Для меня «На дне» - это живая, дышащая пьеса, сколок русской жизни, повторяющейся на каждом витке спирали истории. Здесь есть о чём поразмыслить: почему люди оказываются на дне жизни, как самому не оказаться там? Есть ли Бог — вопрос тоже не последний в нашей жизни... Лука вот говорит: «Если ты веришь — значит, есть». Мы же на самом деле не знаем ответа на этот вопрос, плаваем, как рыбки в аквариуме из анекдота... Две рыбки ссорились в аквариуме, расплевались, уплыли в разные стороны, потом снова встретились. Одна и говорит: «Ну ладно, хорошо, бога нет. Но кто ж тогда воду в аквариум наливает?»
- У вашего спектакля очень неожиданное художественное решение... Белые одежды героев... Нары двухъярусной конструкции... Откуда возникли эти образы?
- Нары возникли из воспоминаний о моей службе в армии. Наш взвод поселили в старом замке в Бориславле на Западной Украине, и в нём не хватало места для нормальных коек. И тридцать человек солдат в очень маленьком пространстве разместились на двухъярусных нарах. Представляете, какой там был воздух?! И когда я ставил «На дне» в своём подвале Театра на Юго-Западе, как раз и вспомнил об армейской службе. Но самое интересное, что в Лос-Анджелесе, где я тоже работал над постановкой пьесы Горького, прокурор города повёл меня показать, как живут их бомжи. И когда я переступил порог приюта для американских бездомных, то остолбенел: передо мной один в один была декорация из моего спектакля!
А белые одежды... Это всего лишь одежды, которые прикрывают наготу! В некоторых странах белый цвет — это цвет траура, допустим. Для меня же принципиальным было то, что белая одежда в лучах театральных софитов принимает любой цвет — это важная деталь сценографического решения. Особенно, если учесть, что в спектакле минимум декораций.

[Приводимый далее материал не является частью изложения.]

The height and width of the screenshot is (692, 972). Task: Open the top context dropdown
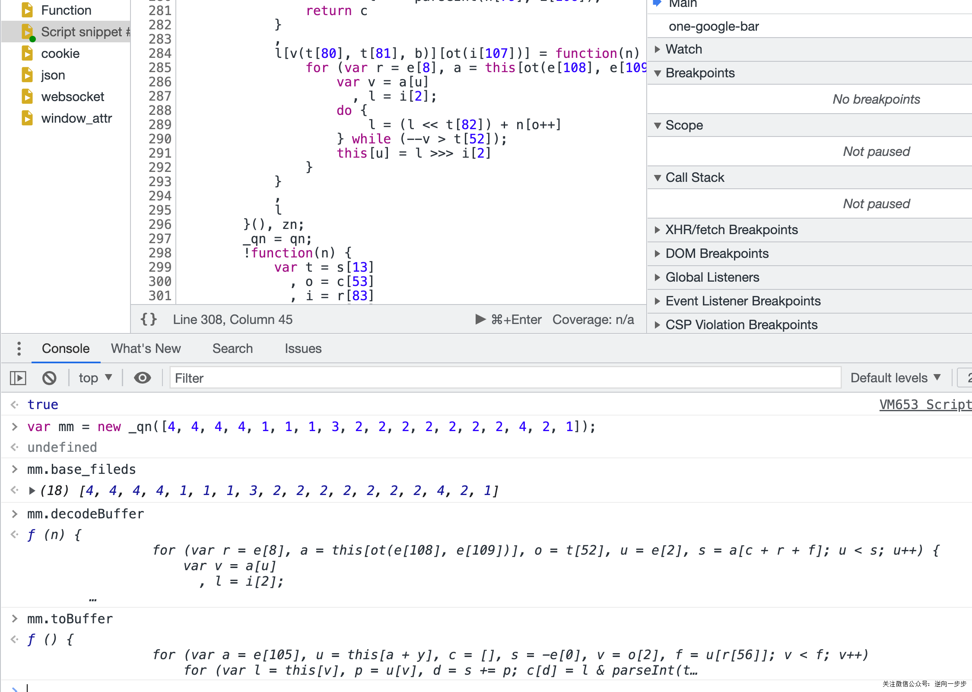click(x=95, y=378)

Ну и, наверное, белый цвет можно воспринимать как цвет божественной чистоты, которая присутствует даже в душах обитателей дна...
- С каким ощущением вы работали в Белгороде на этот раз?
- Работа была очень напряжённой, поскольку времени на репетиции было значительно меньше по сравнению с тем, когда я выпускал спектакль «Куклы». Актёры немного отвыкли от меня — надо, думаю, нам чаще встречаться! К тому же в Белгород я приехал после большой жизненной катастрофы — три месяца лежал в больнице, буквально находился на грани жизни и смерти. Это, наверное, наложило отпечаток на белгородскую версию спектакля «На дне».
Но, кстати, в Первой градской больнице Москвы, где я лежал, судьба меня свела с врачом Игорем Павловичем Парфёновым, который раньше жил и работал в Белгороде. Я подарил ему свою книгу, и он, прочитав, что его больной ставил спектакль в белгородском театре, вызвал меня к себе и долго со мной общался. Словом, мои акции как пациента резко выросли! Я пригласил его на премьеру, но он, к сожалению, приехать не сможет — сейчас исполняет обязанности главврача. Вот такие встречи случаются порой на перекрёстках жизненных дорог...
Беседовала Наталья ПОЧЕРНИНА, газета "Смена", 30 марта 2013 г.